**YOUR GOAL:**
Locate each line of the material that contains "table", then return it.

—————

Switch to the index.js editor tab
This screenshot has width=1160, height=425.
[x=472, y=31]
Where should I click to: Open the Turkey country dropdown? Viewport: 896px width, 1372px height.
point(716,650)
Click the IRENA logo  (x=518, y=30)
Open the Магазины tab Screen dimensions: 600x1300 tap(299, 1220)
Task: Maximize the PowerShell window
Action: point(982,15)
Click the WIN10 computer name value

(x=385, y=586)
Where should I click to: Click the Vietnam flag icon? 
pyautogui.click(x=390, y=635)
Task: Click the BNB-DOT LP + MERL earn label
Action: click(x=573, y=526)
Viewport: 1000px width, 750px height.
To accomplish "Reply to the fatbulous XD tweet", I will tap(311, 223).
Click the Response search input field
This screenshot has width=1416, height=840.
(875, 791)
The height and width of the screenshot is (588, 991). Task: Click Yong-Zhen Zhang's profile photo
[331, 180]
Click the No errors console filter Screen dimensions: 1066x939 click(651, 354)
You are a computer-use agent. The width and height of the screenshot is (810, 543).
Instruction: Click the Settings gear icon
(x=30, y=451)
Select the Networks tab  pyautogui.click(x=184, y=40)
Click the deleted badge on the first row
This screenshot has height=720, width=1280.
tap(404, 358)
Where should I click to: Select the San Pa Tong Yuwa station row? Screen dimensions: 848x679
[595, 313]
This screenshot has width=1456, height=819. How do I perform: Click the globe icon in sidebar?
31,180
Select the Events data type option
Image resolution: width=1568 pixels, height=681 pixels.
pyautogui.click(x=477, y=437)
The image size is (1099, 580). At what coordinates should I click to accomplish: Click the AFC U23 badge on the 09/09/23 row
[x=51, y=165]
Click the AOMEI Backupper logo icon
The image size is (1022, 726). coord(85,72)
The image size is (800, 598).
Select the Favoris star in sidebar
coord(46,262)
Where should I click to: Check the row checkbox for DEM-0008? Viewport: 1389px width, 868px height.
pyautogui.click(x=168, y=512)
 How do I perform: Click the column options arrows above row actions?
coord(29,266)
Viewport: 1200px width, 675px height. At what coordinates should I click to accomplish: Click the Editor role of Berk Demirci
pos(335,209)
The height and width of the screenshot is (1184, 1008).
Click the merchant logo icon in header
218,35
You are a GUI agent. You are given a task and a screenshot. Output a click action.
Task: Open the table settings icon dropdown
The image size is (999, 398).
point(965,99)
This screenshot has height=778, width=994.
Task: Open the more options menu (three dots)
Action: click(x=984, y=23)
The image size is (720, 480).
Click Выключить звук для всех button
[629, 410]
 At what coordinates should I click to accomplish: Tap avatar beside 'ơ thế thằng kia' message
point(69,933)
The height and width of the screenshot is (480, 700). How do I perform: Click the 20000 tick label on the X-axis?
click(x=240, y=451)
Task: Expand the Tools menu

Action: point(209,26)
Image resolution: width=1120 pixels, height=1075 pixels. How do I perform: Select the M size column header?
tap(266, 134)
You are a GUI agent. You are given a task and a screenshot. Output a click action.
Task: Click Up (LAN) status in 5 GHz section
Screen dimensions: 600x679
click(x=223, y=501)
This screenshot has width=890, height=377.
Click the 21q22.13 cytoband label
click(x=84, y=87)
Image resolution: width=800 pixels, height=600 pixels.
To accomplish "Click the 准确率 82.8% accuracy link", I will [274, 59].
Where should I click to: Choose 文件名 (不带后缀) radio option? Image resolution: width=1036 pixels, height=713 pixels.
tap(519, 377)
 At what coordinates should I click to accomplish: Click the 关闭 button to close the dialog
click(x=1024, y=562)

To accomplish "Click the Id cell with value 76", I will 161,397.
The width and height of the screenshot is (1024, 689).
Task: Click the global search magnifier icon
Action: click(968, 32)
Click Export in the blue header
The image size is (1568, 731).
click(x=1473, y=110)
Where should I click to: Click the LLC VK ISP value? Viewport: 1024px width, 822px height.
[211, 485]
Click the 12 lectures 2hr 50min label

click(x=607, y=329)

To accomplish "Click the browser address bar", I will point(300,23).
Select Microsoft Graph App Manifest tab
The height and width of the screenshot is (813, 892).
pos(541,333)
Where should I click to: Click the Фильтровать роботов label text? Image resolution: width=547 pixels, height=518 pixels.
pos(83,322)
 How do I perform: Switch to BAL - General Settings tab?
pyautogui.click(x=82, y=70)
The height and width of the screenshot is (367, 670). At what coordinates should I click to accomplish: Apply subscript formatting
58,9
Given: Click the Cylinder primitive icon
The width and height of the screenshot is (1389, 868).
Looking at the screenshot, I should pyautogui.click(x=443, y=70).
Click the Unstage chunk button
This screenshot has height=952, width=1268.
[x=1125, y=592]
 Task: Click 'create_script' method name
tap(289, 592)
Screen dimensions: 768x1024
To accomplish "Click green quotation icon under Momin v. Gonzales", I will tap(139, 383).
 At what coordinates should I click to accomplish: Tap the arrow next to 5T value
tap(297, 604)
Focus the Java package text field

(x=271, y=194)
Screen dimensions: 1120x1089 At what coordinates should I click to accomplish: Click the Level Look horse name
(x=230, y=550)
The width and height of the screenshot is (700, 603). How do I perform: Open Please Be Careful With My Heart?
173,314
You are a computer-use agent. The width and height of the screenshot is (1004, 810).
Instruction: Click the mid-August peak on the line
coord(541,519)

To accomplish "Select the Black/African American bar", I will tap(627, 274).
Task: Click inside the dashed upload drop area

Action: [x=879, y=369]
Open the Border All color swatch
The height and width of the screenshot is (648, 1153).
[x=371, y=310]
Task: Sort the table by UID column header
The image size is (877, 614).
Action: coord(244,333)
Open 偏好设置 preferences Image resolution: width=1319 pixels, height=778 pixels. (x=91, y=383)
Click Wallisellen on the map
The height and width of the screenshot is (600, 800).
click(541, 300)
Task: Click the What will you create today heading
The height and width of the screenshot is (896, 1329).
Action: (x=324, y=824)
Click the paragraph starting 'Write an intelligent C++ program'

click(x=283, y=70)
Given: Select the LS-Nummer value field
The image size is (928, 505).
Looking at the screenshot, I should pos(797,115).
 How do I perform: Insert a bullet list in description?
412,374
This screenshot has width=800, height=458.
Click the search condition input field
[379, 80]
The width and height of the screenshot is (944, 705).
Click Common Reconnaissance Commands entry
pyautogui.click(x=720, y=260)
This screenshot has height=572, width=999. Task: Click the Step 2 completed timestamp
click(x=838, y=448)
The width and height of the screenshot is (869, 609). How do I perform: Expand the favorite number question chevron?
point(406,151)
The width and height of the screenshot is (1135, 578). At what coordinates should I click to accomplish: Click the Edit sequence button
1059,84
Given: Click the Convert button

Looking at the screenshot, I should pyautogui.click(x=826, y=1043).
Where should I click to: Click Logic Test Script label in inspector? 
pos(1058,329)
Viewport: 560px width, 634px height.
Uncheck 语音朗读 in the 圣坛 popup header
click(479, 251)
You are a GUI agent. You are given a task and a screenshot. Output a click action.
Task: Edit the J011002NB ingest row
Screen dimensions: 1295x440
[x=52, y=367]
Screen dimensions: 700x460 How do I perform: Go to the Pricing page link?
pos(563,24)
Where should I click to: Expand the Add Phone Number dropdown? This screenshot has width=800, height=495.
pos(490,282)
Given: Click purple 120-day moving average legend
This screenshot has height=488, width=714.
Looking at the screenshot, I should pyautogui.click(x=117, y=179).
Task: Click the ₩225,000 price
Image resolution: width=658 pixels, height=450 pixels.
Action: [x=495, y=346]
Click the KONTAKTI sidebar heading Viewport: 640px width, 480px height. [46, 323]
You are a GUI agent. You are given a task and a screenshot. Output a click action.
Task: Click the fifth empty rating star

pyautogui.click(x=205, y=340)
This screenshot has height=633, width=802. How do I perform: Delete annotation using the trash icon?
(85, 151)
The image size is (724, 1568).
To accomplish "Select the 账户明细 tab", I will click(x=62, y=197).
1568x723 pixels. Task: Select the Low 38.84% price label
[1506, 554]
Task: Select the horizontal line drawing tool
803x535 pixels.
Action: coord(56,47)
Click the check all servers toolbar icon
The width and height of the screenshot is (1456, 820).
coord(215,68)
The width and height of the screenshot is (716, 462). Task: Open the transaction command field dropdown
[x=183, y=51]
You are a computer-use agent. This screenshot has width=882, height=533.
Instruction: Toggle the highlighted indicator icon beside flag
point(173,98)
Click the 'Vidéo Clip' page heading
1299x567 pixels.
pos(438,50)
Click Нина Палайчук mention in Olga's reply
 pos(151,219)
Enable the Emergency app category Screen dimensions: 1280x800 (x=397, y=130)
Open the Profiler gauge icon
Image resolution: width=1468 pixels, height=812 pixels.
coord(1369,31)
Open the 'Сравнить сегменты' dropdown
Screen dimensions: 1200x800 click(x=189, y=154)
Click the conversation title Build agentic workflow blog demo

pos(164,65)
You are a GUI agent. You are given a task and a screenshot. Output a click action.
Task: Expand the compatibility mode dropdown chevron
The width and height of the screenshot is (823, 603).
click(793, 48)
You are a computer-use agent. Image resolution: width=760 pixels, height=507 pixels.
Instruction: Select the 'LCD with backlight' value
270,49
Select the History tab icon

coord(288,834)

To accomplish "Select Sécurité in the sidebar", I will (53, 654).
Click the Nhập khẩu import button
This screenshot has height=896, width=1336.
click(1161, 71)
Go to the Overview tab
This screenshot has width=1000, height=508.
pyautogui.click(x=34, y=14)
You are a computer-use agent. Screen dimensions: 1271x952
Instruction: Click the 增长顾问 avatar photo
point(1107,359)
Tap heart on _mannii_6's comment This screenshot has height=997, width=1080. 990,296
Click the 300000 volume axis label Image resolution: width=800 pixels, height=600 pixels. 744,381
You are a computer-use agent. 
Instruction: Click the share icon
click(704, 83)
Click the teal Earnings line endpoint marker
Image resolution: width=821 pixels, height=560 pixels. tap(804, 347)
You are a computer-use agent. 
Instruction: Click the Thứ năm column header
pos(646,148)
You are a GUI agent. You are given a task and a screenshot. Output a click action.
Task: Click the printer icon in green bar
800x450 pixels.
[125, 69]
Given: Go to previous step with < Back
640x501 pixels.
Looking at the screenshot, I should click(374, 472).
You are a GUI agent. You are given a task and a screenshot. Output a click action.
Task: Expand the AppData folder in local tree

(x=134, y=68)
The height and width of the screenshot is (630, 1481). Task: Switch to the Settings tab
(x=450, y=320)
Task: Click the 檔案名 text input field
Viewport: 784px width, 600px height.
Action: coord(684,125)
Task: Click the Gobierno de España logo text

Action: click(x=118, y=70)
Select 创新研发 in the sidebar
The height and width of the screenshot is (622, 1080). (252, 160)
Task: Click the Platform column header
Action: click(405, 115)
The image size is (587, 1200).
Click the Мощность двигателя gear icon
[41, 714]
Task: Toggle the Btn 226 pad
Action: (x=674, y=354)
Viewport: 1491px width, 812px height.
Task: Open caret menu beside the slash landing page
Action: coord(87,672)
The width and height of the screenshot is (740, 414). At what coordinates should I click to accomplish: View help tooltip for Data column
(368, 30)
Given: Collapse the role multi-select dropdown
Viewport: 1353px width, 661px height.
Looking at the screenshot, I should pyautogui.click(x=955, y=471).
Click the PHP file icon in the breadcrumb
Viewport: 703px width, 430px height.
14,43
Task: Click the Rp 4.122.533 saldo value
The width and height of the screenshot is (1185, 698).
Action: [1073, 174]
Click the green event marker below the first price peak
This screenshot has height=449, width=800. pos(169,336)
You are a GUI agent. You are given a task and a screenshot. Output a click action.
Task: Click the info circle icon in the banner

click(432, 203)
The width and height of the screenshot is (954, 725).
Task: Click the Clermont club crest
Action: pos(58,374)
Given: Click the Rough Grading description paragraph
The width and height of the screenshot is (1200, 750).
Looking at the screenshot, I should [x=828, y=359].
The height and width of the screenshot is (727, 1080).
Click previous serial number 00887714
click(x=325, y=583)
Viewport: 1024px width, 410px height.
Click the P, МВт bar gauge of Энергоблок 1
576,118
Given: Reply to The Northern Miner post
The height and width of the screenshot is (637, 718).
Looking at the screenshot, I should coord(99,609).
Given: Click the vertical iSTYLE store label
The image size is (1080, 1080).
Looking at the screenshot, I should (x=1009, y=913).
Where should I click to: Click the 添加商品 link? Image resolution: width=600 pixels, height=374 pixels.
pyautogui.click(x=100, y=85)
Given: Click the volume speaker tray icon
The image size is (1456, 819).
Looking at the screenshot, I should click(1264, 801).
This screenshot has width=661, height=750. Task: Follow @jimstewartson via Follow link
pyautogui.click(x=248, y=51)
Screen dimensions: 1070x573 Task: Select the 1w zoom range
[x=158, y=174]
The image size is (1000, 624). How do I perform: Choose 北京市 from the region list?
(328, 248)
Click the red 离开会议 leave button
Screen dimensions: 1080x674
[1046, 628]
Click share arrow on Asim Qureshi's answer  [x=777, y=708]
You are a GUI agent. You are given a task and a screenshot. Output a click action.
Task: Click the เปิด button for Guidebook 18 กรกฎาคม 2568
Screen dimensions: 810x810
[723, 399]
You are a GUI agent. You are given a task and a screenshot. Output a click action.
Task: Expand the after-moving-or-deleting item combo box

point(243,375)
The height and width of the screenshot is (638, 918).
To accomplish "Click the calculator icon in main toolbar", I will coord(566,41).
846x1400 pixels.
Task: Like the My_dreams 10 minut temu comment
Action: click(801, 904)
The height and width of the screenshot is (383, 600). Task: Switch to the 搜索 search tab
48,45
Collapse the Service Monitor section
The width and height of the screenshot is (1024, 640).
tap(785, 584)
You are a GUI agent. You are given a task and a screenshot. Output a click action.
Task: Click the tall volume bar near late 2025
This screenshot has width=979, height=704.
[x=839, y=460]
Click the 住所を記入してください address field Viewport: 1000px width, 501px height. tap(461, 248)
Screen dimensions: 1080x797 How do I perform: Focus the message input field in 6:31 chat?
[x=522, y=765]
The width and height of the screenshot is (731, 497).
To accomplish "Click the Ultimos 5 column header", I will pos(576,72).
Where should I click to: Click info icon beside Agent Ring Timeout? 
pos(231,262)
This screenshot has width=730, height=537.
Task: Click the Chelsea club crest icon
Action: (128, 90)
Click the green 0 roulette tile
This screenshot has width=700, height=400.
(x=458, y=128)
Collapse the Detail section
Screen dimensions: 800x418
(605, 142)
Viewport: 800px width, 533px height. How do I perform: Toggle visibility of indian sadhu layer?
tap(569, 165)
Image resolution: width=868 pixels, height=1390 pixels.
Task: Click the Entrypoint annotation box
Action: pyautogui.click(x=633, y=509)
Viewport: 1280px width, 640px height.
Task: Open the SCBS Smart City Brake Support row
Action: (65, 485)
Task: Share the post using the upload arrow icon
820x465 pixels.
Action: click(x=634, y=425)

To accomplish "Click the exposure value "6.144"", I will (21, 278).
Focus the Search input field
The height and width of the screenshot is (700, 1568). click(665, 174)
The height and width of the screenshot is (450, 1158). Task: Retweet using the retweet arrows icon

—————

**SOLUTION:**
Task: Open the table settings icon dropdown
Task: Sort the table by UID column header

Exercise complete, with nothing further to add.